Training a chatbot
Train chatbots using file upload, URL, and/or snippet options.
Last updated
Train chatbots using file upload, URL, and/or snippet options.
Last updated
Proto streamlines chatbot creation by automatically gathering information from your website, files, or text snippets. This feature simplifies the process of creating a virtual assistant, enabling automation and scalability in your customer support endeavours. The Data Sources page is divided into two sections:
In the top half of the page, you'll find the train bot options with three buttons:
"Upload File": Allows you to train the chatbot using content found in the uploaded file.
"Add URL": This enables the chatbot to gather information and learn from the entire content available on your site.
"Paste Snippet": Use this text as a snippet to train the chatbot.
The bottom part of the page contains the "Existing Content" table, displaying content that was added before using the options mentioned above. You can filter this content using the search bar and/or Type and Status filters.
Click on the "Add URL" button.
Add the name for the URL added.
Input the URL of your website.
Select the Crawl (train on this website and its linked websites) option.
Enable/disable the "Automatically retrain every X hours" option.
Click the "Train chatbot on URL" button.
This process enables the chatbot to gather information and learn from the entire content available on your site. You can then check the training status of your sources by reviewing them in the Existing Content section.
Note! Not all websites can be effectively scraped. This may be due to formatting inconsistencies, permission restrictions, or issues with site mapping.

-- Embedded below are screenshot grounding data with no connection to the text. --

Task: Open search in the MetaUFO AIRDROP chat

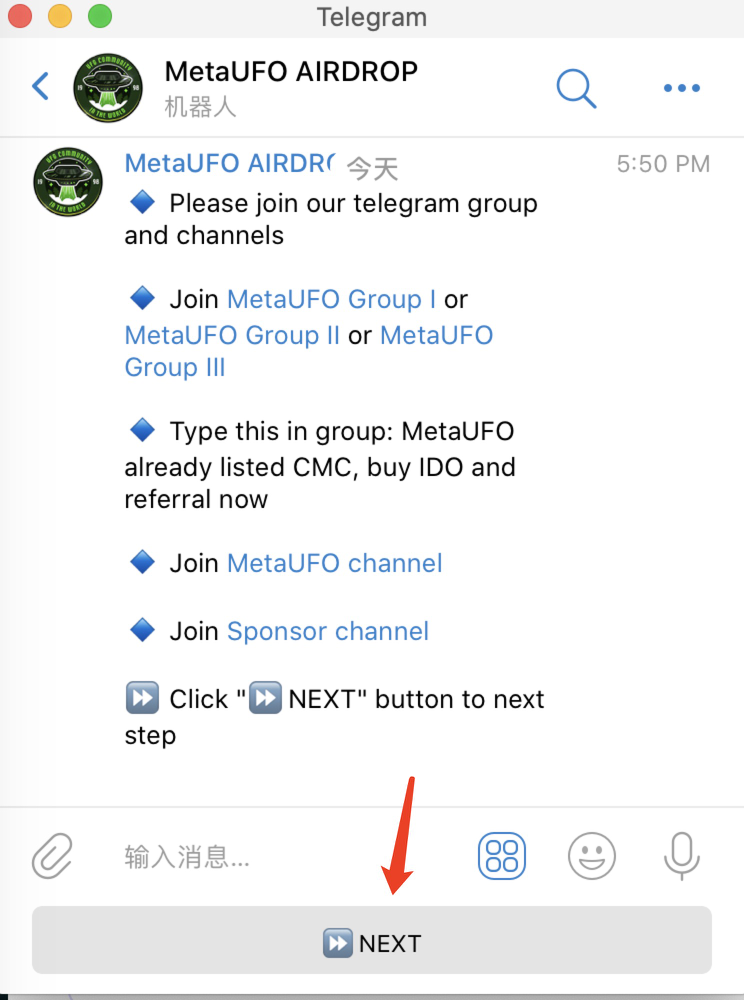Action: 576,88
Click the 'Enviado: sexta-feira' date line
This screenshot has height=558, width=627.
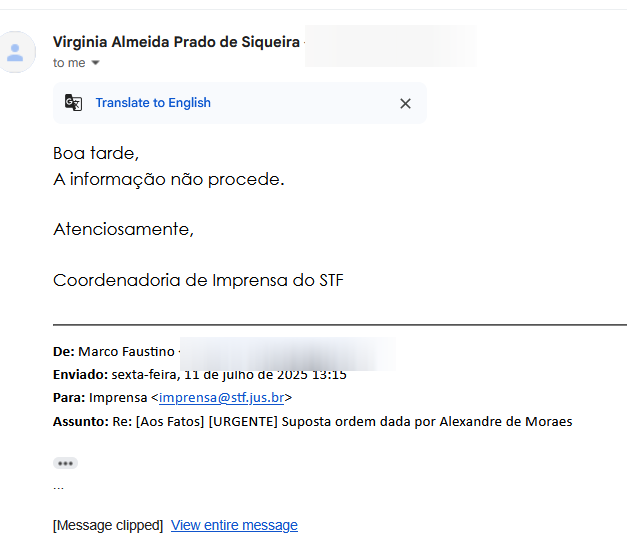coord(200,375)
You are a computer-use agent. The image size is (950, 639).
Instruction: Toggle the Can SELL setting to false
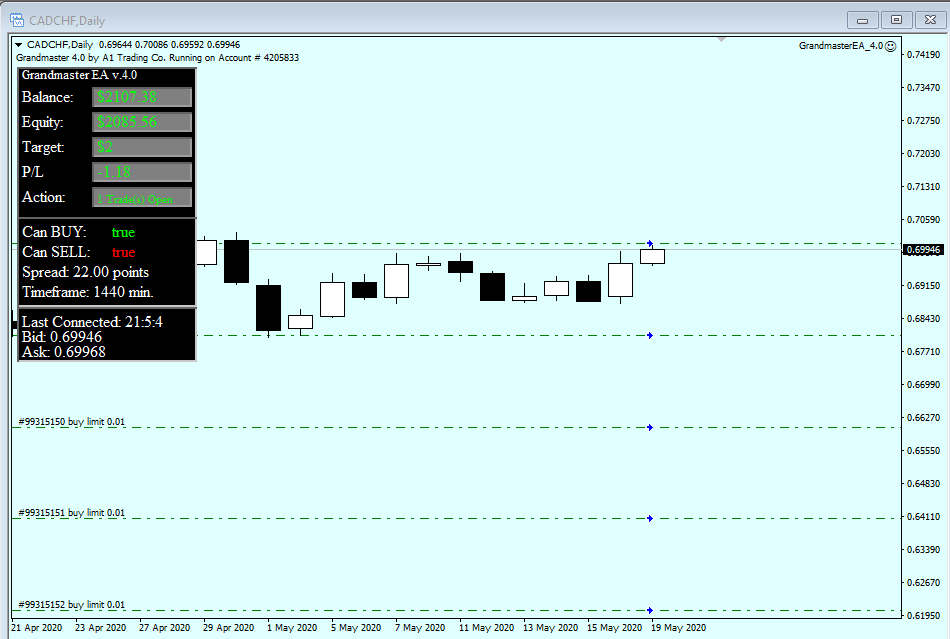coord(122,252)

If you encounter difficulties uploading a site, we recommend transferring the content to a Google Doc instead.
There are instances where the chatbot may not be able to provide users with a response. One possible cause could be difficulties accessing your website due to restrictions imposed by a proxy server. In such cases, you can Enable proxy bypass to circumvent this issue and ensure seamless interaction with the chatbot.
You also have the option to train your chatbot only on a selected URL. To do so, simply choose the Single URL option.
Exclude pages from being crawled
You can restrict the training of your chatbot to specific pages of your website by listing the corresponding URLs under Exclude patterns. Moreover, you can efficiently exclude a page and its subpages by adding a pattern. For instance, the image below exempts all pages starting with *https://example.com/blog/.*
The bot, which is crawling through website pages to check for changes, will undergo a retraining process periodically. This feature is particularly useful for bots as websites frequently update their layouts, content, or underlying code, which can affect the bot's ability to extract information accurately.
Available frequency is 1 hour, 12 hours, 1 day, 1 week.
You have the option to train your chatbot on content found in uploaded files. This serves as an alternative in scenarios where your company's website isn't updated or if you don't have a website.
Click "Upload File".
Insert name and attach a file (supported file types: CSV, JSON, PDF. Up to 5MB).
Click the "Train chatbot on file" button.
You can then check the training status of your sources by reviewing them in the Existing Content section.
Click "Paste Snippet".
Insert name and Snippet text (this text will be used as a snippet to train the chatbot).
Click the "Train chatbot on Snippet" button.
You can then check the training status of your sources by reviewing them in the Existing Content section.
After the user clicks on the "Train chatbot on URL/file/snippet" button, the added source appears in the "Existing Content" table, displaying its name, last updated date and status.
Note! When a source is added, it will appear as "Pending" until the process is completed successfully, at which point it will change to "Success". If the process fails, it will show as "Failure". During retraining, it will display "Loading", which will then change to "Success" once the retraining is complete, regardless of the time taken.
Feel free to filter this content using the search bar and/or Type and Status filters for your convenience.
You can open an added source to view detailed information in the right sidebar, including content grabbed from these sources. Hovering over the name field allows you to edit the name. Additionally, URL content has a retrain option next to the close window cross at the top.
To delete the content from the "Existing content" table simply select the desired source in the table, and click the "Delete Content" button. Confirm the deletion by clicking the "Delete" button in the pop-up dialogue.
If your website is hosted with a service provider like Cloudflare, your URLs might be inaccessible to the chatbot. This can occur because many web service providers automatically block automated web traffic.
To fix this issue on Cloudflare:
Go to your site in Cloudflare
Go to Security → WAF → Tools
Enter the IP address 20.198.250.74 in the IP, IP range, country name, or ASN field. Set Action to Allow, then click Add
Back in Proto, add your website and be sure to disable Enable proxy bypass.